Once a number of events are entered for an individual, they organise themselves chronologically – in a time-line-like fashion – and events are cross-referenced.  So if Mary Smith dies on 1/1/1800, her death also appears in the events list of her parents and children.  If someone attends a wedding, and their name appears in a newspaper article about that wedding, an even can be registered – not just the ‘marriage’ for the parties getting married, but also ‘attended the wedding of Mary and Fred’ in the events of the person whose name was mentioned as attending.

When my great-great grandfather died in Menzies, Western Australia in 1919, his sister published a death notice in a Melbourne newspaper, informing people in Brighton, Victoria, where he had lived for many years, many years before, of his death.  I was able to enter ‘posted death notice for Frederick Greer Hanna’ in her events, just as I recorded the details in the death notice (including the existence of his sister, who I had not know about until I found that notice).

A picture develops, in doing this, of the life of the person and of those connected with them.  This doesn’t happen in the other similar programs I have used – there are not alot of them, but there are a few.  I have usually given up on them because they didn’t do what I wanted them to do. iFamily does pretty much EVERYTHING I want it to do, and a few things I didn’t know I wanted it to do till I found them.

But the very best thing it does is auto save, seamlessly and invisibly, as you work.  Early into my trial run, I looked for a ‘save’ button, then went to the File menu and found it, clicked on it – producing a message that said something like ‘you don’t need to manually save – iFamily does so for you after each entry.  If your computer loses power suddenly, the most you will lose is the item you were entering when it happened’… something like that.

You don’t know it’s saving, but it is.  I’ve tested it.  I entered a few things and shut it down.  There was no ‘do you want to save’ prompt when I closed, and when I reopened there was everything, just where I left it.

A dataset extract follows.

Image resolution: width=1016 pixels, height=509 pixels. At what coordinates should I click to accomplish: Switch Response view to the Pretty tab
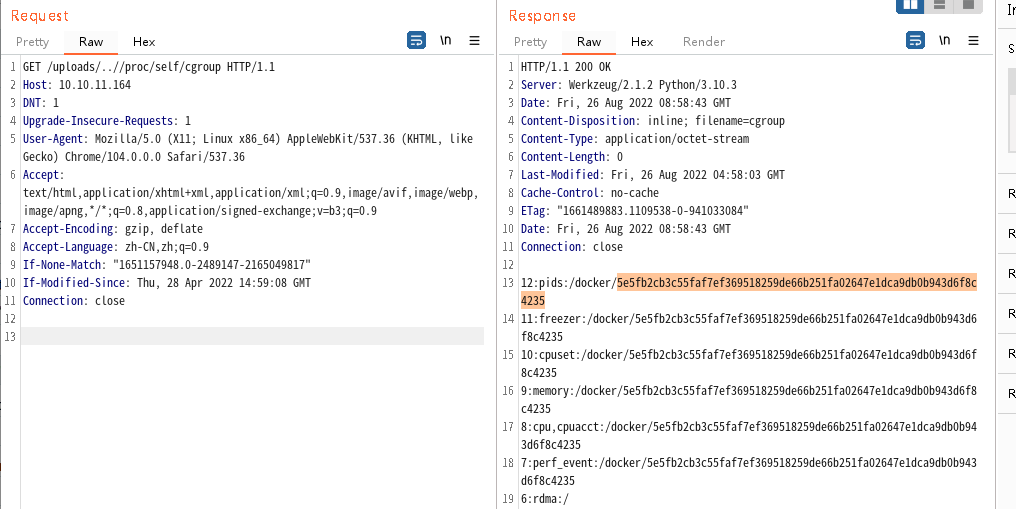[x=530, y=42]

I could rave a bit more, but I think I will play a bit more, build up a bit more of a data base and see if I can find any limitations.  The only ‘problem’ I’ve encountered so far is when trying to add new ‘labels’ in the notes section of a source, the pop-up (for want of a more accurate description) box won’t close, and won’t store my new labels.  But I predict that this has more to do with how I’m trying to do it, than it does with the coding or program design.  I will follow it up on the forum – most of the questions I’ve had so far have already been asked and answered.  But it hasn’t really impeded my progress.  I have added the labels manually, and ignored the boxes.  They go away when the program is closed down.

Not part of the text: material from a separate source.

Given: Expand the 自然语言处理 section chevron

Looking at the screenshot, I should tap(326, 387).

I’m looking forward to figuring out the reporting and html generation aspects once I have a few generations to display.  But I’m having so much fun paddling around in the minutiae of each record that I haven’t got more than about four generations of one family entered (four generations of non-living individuals, that is).

Stay tuned!

2 Comments leave one →
  1. February 25, 2011 3:44 pm

    That sounds like a brilliant bit of software!

  2. Michelle permalink*
    February 25, 2011 6:48 pm

    I like it so far. I havent tried out all its bells and whistles yet.